Background: ADMM (Alternating Direction Method of Multipliers) was proposed 40 years ago and recently attracted lots of attention. The convergence of 2-block ADMM for convex problems was known; however, a recent paper in 2014 showed that multi-block ADMM can diverge even for solving a 3*3 linear system. Interestingly, if we randomly permuted the update order in each cycle (e.g. (132), (231),… compared to traditional cyclic order (123), (123),…), then the algorithm converges. The question is: why?

Our contribution:

  1. Result. We show that for solving linear systems RP-ADMM (randomly permuted ADMM) converges in expectation for any number of blocks.
  2. High-level idea. One simple explanation for this phenomenon is “symmetrization’’: the update matrix of cyclic ADMM is a non-symmetric matrix with complex eigenvalues, and random permutation partially symmetrize the update matrix to make the eigenvalues have a nicer distribution. In fact, the key result is that the eigenvalues of the update matrix of RP-CD (randomly permuted coordinate descent) lies in (-1/3, 1), a smaller region than that of cyclic CD which is(-1,1).
  3. Implications.
    1. Problem level: RP-ADMM can potentially be a good solver for large-scale linearly constrained problems (LP, SDP, etc.)
    2. Algorithm level: It was widely believed that RP rule is better than cyclic rule; however, little theory is established. This work provides one of the first theoretical results that RP rule is better than the cyclic rule.
      • On the Expected Convergence of Randomly Permuted ADMM Ruoyu Sun, Zhi-Quan Luo, Yinyu Ye.

Matrix Completion

–Updated 07/2016. Highlight the local geometry nature of our proof. New slides with a cleaner summary of the proof sketch.

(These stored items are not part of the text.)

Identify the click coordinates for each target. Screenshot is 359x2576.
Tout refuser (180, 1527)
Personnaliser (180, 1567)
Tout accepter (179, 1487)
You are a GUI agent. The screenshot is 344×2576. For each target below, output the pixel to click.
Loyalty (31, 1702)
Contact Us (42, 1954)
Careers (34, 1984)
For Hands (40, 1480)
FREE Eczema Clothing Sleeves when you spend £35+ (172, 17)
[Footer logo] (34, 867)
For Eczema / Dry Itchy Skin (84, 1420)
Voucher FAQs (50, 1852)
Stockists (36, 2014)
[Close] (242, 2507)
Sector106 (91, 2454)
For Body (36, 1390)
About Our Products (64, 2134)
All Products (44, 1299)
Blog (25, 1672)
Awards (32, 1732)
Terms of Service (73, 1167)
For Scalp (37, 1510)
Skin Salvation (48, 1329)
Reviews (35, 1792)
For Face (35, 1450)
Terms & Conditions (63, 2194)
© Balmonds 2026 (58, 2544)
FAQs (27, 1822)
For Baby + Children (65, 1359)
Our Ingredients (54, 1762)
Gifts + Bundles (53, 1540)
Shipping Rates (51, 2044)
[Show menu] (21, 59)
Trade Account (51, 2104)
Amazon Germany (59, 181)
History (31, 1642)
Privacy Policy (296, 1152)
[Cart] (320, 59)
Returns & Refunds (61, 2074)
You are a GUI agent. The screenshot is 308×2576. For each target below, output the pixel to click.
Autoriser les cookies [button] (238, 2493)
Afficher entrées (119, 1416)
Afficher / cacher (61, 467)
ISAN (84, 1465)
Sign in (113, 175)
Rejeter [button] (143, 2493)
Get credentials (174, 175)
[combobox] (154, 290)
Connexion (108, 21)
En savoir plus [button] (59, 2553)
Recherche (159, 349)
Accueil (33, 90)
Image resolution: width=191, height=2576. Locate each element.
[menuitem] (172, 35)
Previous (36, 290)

Background: Motivated by applications such as recommender systems (e.g. Netflix prize), the problem of recovering a low-rank matrix from a few observations has been popular recently. It is a prototype example of how to utilize the low-rank structure to deal with big data. There are two popular approaches to impose the low-rank structure: nuclear norm based approach and matrix factorization (MF) based approach. The latter approach is especially amenable for big data problems, and has served as the basic component of most competing algorithms for Netflix prize. However, due to the non-convexity, it seems to be difficult to obtain a theoretical guarantee.